##### Document extract #####
[R] importing files, columns "invade next column"

Wed Jan 19 20:55:35 CET 2005

On Wed, 2005-01-19 at 19:28 +0000, Tiago R Magalhaes wrote:
> Thanks very much Mark and Prof Ripley
> 
> a) using sep='\t' when using read.table() helps somewhat
> 
> there is still a problem:I cannot get all the lines:
> df <- read.table('file.txt', fill=T, header=T, sep='\t')
> dim(df)
>   9543  195
> 
> while with the shorter file (11 cols) I get all the rows
> dim(df)
>   15797    11
> 
> I have looked at row 9544 where the file seems to stop reading, but I 
> cannot see in any of the cols an obvious reason for this to happen. 
> Any ideas why? Maybe there is one col that is stopping the reading 
> process and that column is not one of the 11 that are present in the 
> smaller file.
> 
> b) fill=T is necessary
> without fill=T, I get an error:
> "line 1892 did not have 195 elements"

Tiago,

How was this data file generated? Is it a raw file created by some other
application or was it an ASCII export, perhaps from a spreadsheet or
database program?

It seems that there is something inconsistent in the large data file,
which is either by design or perhaps the result of being corrupted by a
poor export.

It may be helpful to know how the file was generated in the effort to
assist you.

> c) help page for read.table
> I reread the help file for read.table and I would suggest to change 
> it. From what I think I am reading, the '\t' would not be needed to 
> work in my file, but it actually is:from the help page:
> 
>   If 'sep = ""' (the default for 'read.table') the separator is "white 
> space", that is one or more spaces, tabs or newlines.

Under normal circumstances, this should not be a problem, but given the
unknowns about your file, it leaves an open question as to the etiology
of the incorrect import.

Marc
##### Supplied records #####
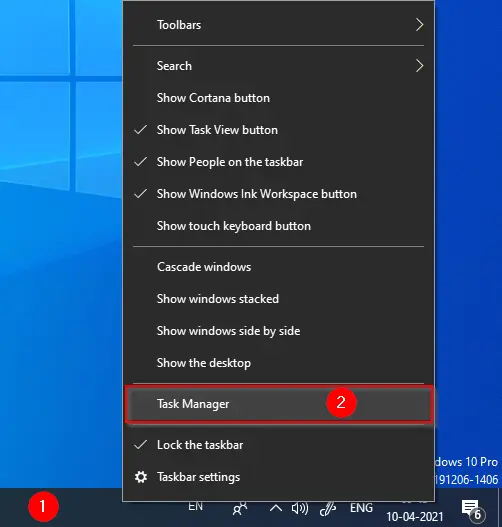This screenshot has height=527, width=502.
Task: Select the ENG input language indicator
Action: point(361,508)
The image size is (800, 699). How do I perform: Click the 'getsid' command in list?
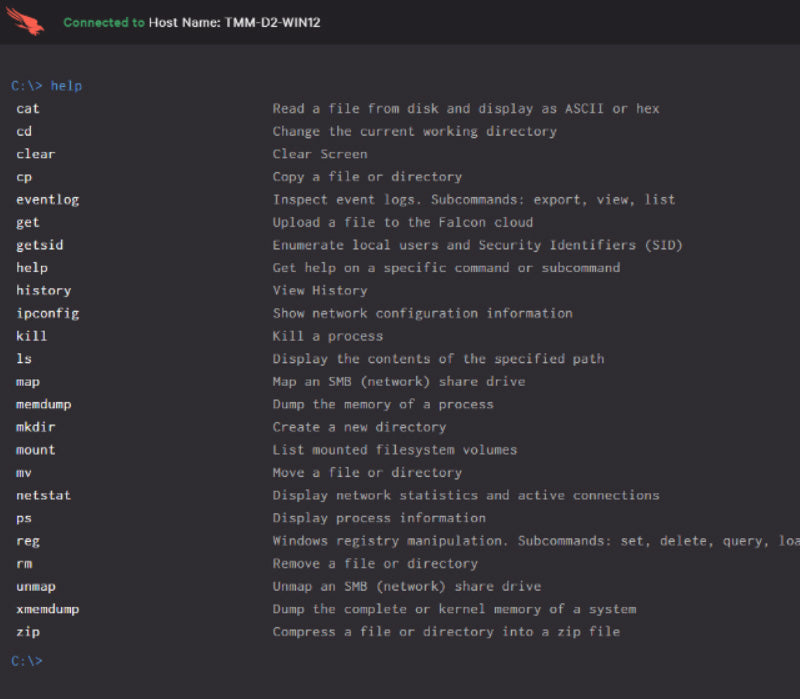[40, 245]
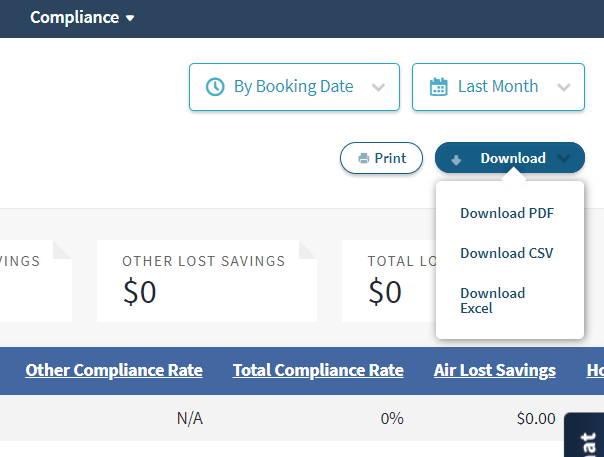The height and width of the screenshot is (457, 604).
Task: Sort by Air Lost Savings column
Action: coord(494,370)
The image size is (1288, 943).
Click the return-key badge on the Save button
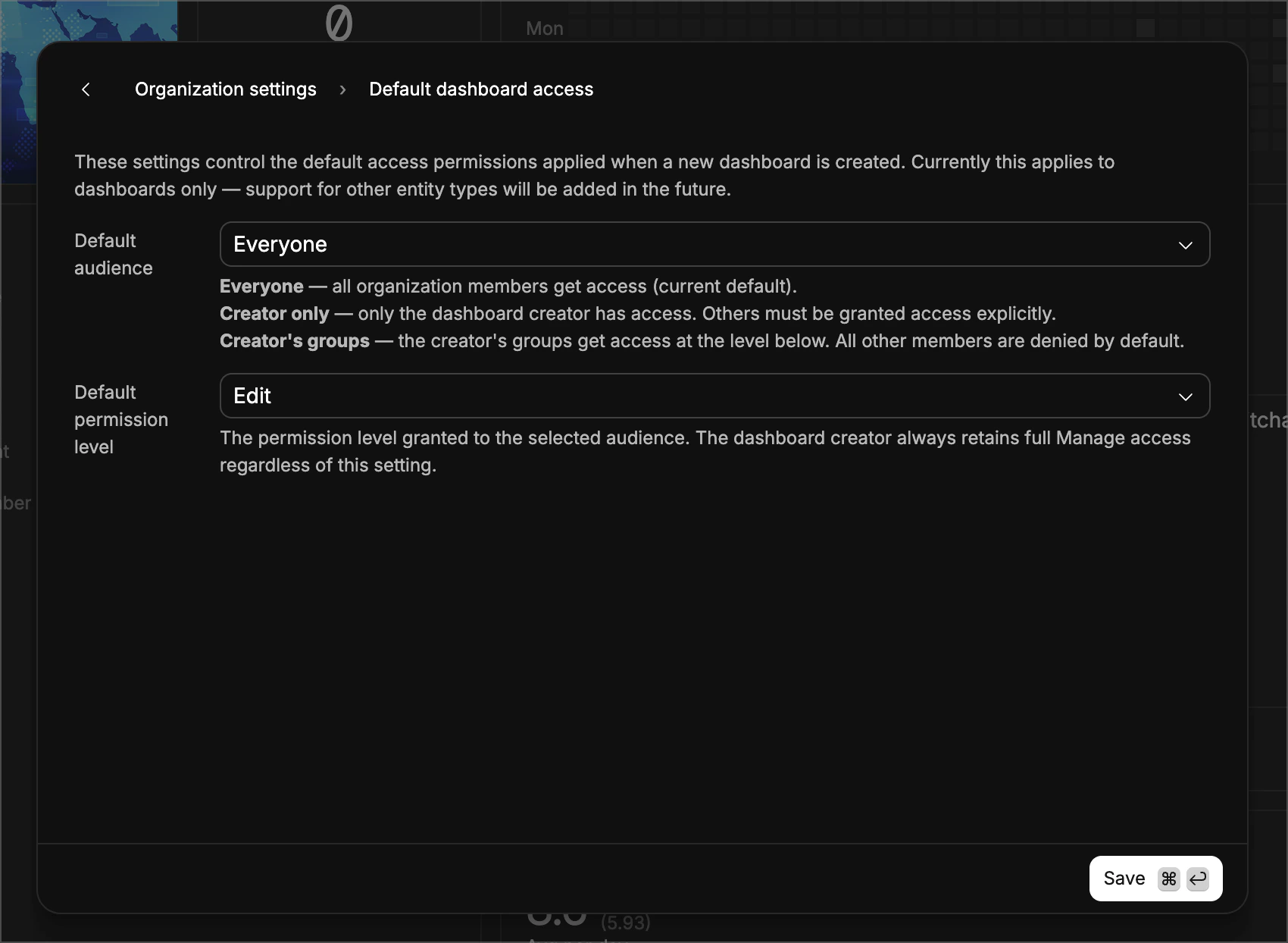click(x=1198, y=879)
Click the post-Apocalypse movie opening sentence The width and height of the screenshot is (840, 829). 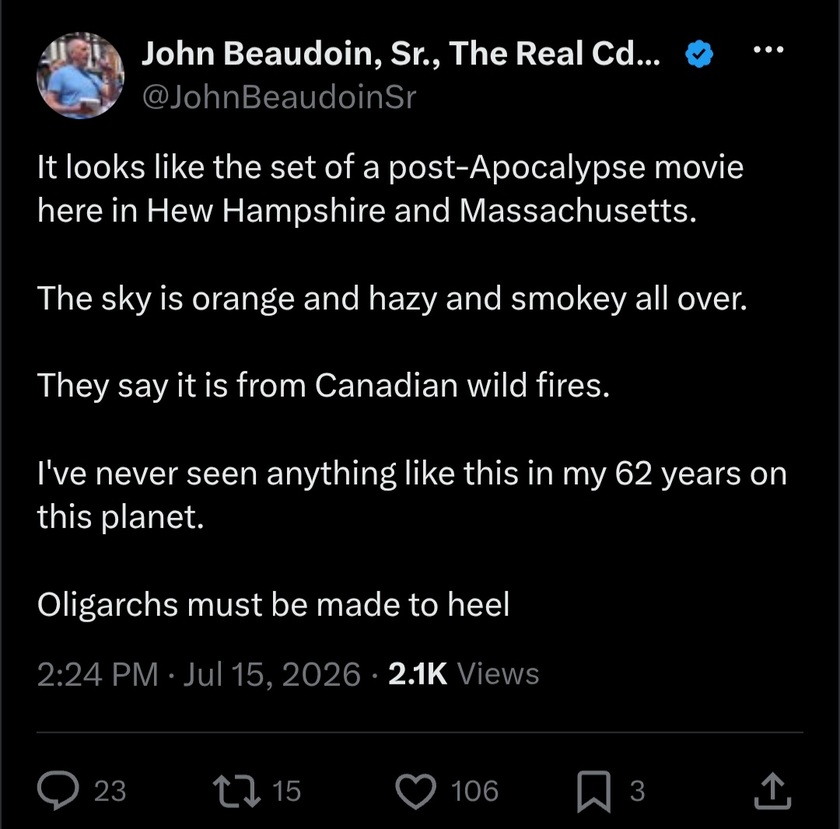(x=390, y=189)
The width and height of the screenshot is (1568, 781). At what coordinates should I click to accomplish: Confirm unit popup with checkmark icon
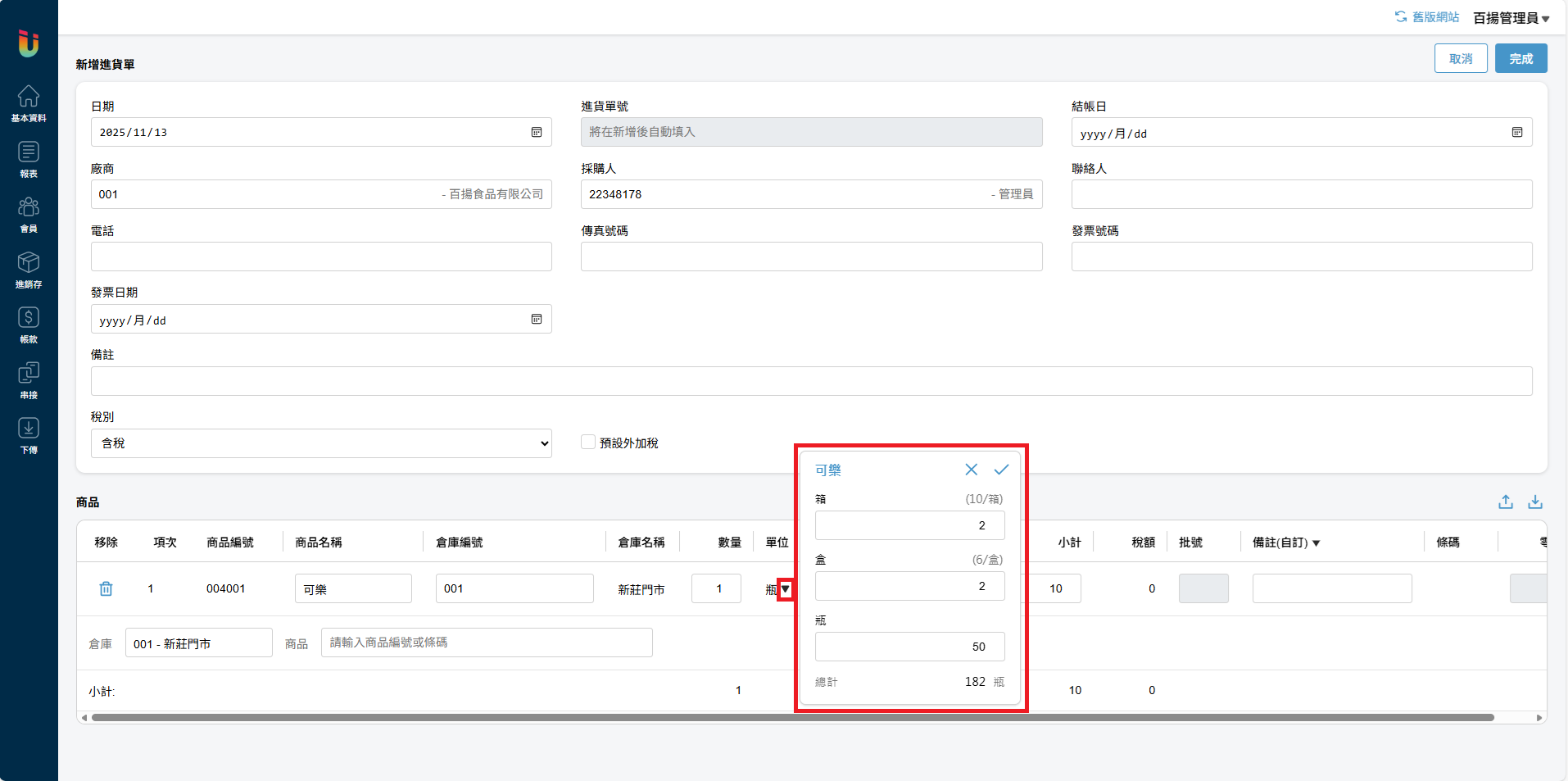[1001, 470]

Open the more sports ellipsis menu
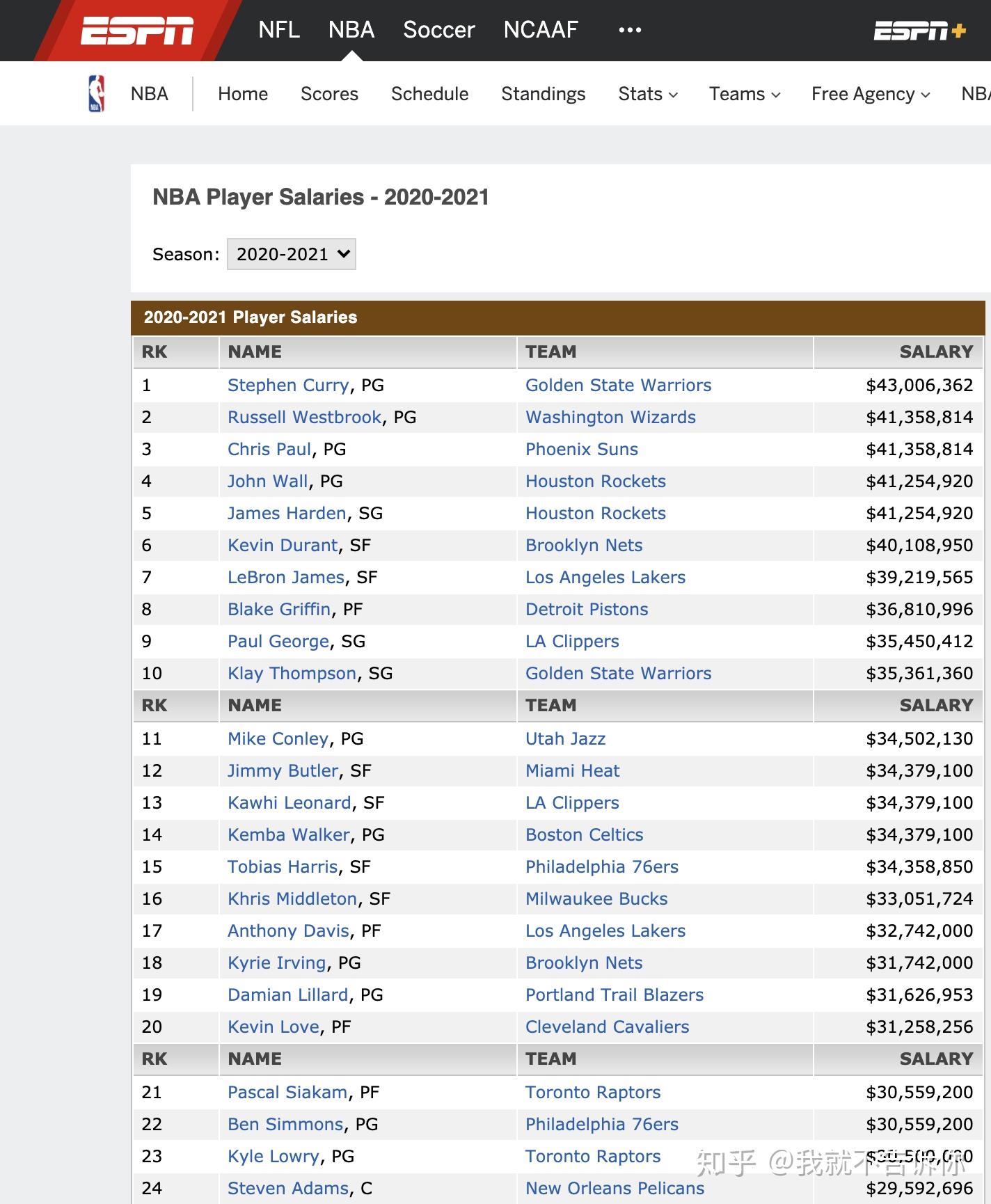click(x=630, y=30)
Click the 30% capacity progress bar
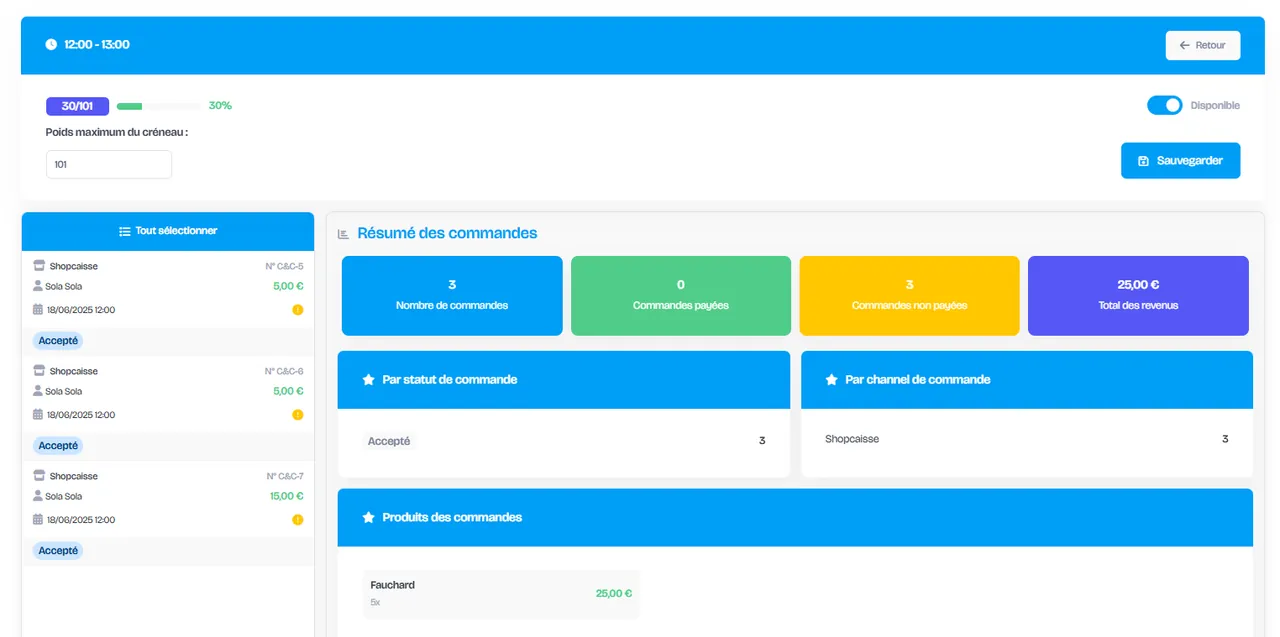 point(158,106)
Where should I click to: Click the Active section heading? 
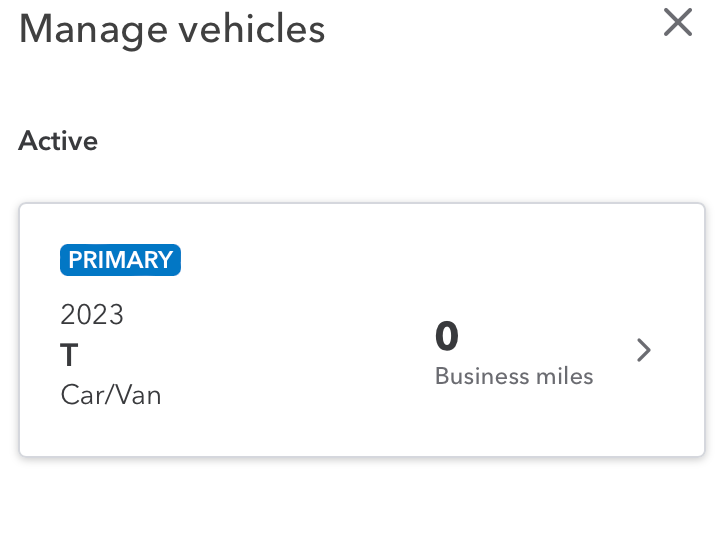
#####
» **Work to do**:
Reproduce word for word the part of the read.table mailing-list reply that begins with the words containing "How was this" and ends with "database program?".

» **Completed task**:
How was this data file generated? Is it a raw file created by some other
application or was it an ASCII export, perhaps from a spreadsheet or
database program?